Gold nanorods deliver a chemotherapy drug to cancer cells and selectively release it when triggered by near-infrared light, along with heat, to zap cancer cells (credit: Xiao, Z. et al./Angewandte Chemie International Edition)

In new research from Brigham and Women’s Hospital (BWH), researchers have invented self-assembled, multifunctional, near-infrared-light-responsive nanoparticles to treat cancer.

The nanoparticles can deliver a chemotherapy drug specifically targeted to cancer cells and selectively release the drug in response to an external beam of light. They can also create heat for synergistic thermo-chemo-mediated anti-tumor effects.

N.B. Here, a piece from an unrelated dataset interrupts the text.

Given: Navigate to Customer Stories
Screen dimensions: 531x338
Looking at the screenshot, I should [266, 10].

Excitement around the potential for targeted nanoparticles (NPs) that can be controlled by a stimulus outside of the body for cancer therapy has been growing over the past few years. There has been considerable attention around near-infrared (NIR) light as an ideal method to stimulate nanoparticles from outside the body.

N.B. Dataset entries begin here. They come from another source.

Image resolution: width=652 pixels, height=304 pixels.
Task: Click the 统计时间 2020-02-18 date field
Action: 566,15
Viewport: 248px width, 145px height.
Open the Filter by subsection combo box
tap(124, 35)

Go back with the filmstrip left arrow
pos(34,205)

NIR is minimally absorbed by skin and tissue, it has the ability to penetrate deep tissue in a noninvasive way, and the energy from NIR light can be converted to heat by gold nanomaterials for effective thermal ablation of diseased tissue. This novel design takes the design a step further.

“The design of this gold nanorod and its self-assembly was inspired by nature and the ability of complementary strands of DNA to hybridize on their own without imposing complicated chemical processes on them,” explained Omid Farokhzad, MD, an anesthesiologist, director of the Laboratory of Nanomedicine and Biomaterials at BWH, and senior author of this study.

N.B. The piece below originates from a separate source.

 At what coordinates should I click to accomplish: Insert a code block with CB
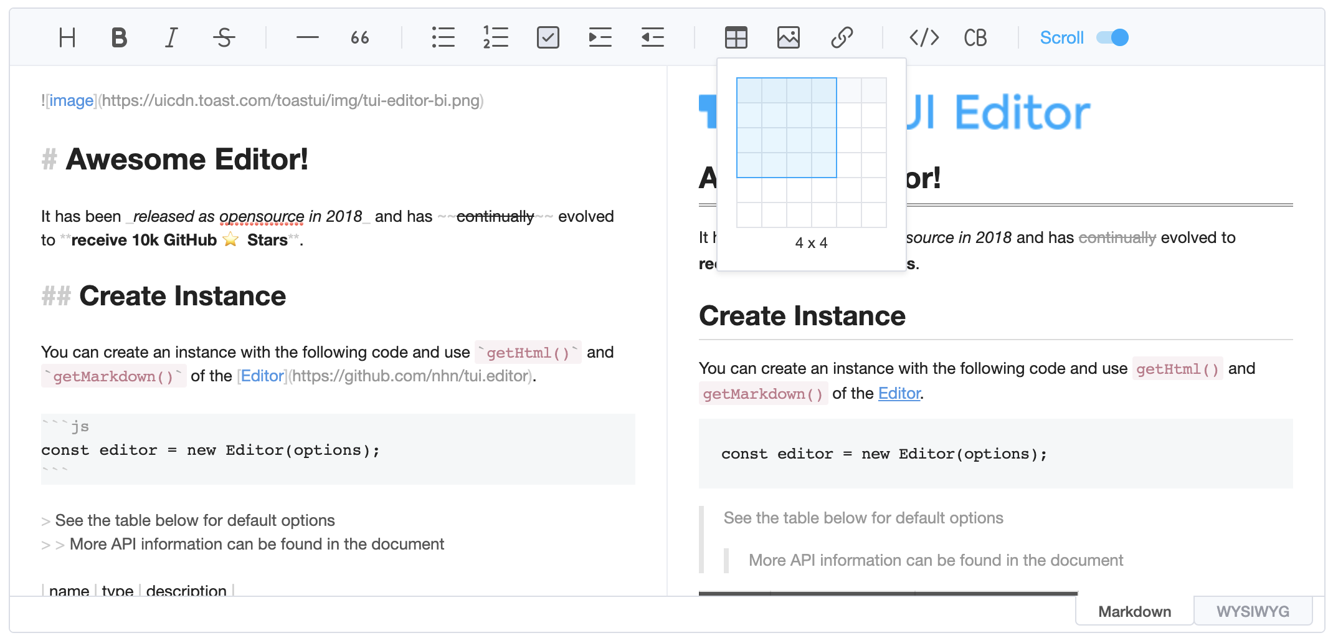click(975, 38)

“Each functionalized DNA strand individually, and the self-assembled components as a system, play a distinct yet integrative role, resulting in synergistic targeted and triggered thermo-chemotherapy capable of eradicating tumors in our pre-clinical models.”

How the nanoparticles attack cancer cells


DNA assembly of a targeted, NIR-responsive delivery platform. This platform comprises gold NRs (50 nm x 10 nm nanorods), PEG layers, and complementary DNA oligonucleotides consisting of capture strands and targeting strands. Consecutive CG base pairs provide binding sites for doxorubicin (Dox) loading. The capture strands are conjugated to gold NRs for NIR response. The targeting strands are complementary to the capture strands and conjugated with ligands for molecular targeting. The delivery platform is assembled through the hybridization of capture strands attached on the NRs and targeting stands. The resulting double-stranded DNA structures form scaffolds for Dox intercalation. Upon NIR irradiation, the heated gold NRs result in DNA denaturation and the release of drugs (Dox) at the target site. (Credit: Xiao, Z. et al./Angewandte Chemie International Edition)

One DNA strand is attached to the gold nanorod and the complementary strand is attached to a stealth layer and a homing molecule that keeps the system “under the radar” of the immune system while targeting it directly to cancer cells. When the DNA strands come together, the targeted gold nanorod is formed and the double-stranded DNA serves as the scaffold for binding the chemotherapy drug, doxorubicin. The drug can be released in response to NIR light, which also results in generation of heat by the gold nanorods.

To demonstrate the robust capability of this nanorod system, Farokhzad and colleagues used a pre-clinical model to evaluate the in vivo anti-tumor efficacy in two different tumor models and four different groups with different drug regiments, each group varying in weight and tumor size.

Researchers injected the self-assembled nanoparticle and then 10 minutes post-injection, the tumors were irradiated using NIR light that activated the old nanorod to release the anti-cancer drugs and create heat.  The results showed that this platform successfully eradicated tumors.

“Thermal ablation is already commonly used in cancer treatment,” said Dr. Farokhzad.  “What is extremely exciting about this platform is that we are able to selectively target cancer cells and then hit the tumor twice: first with a controlled release of a chemotherapy drug and then secondly with triggered induction of heat from the activation of the gold nanorod.  And all this can be done noninvasively.”

The researchers acknowledge that more research is necessary in other pre-clinical models before testing the safety and efficacy of this platform in human clinical trials.

This research was supported by the National Institutes of Health under grant number CA151884 and the David Koch-Prostate Cancer Foundation Program in Cancer Nanotherapeutics. O.C.F. has financial interest in BIND Biosciences, Selecta Biosciences, and Blend Therapeutics, biopharmaceutical companies that are developing therapeutic nanoparticles.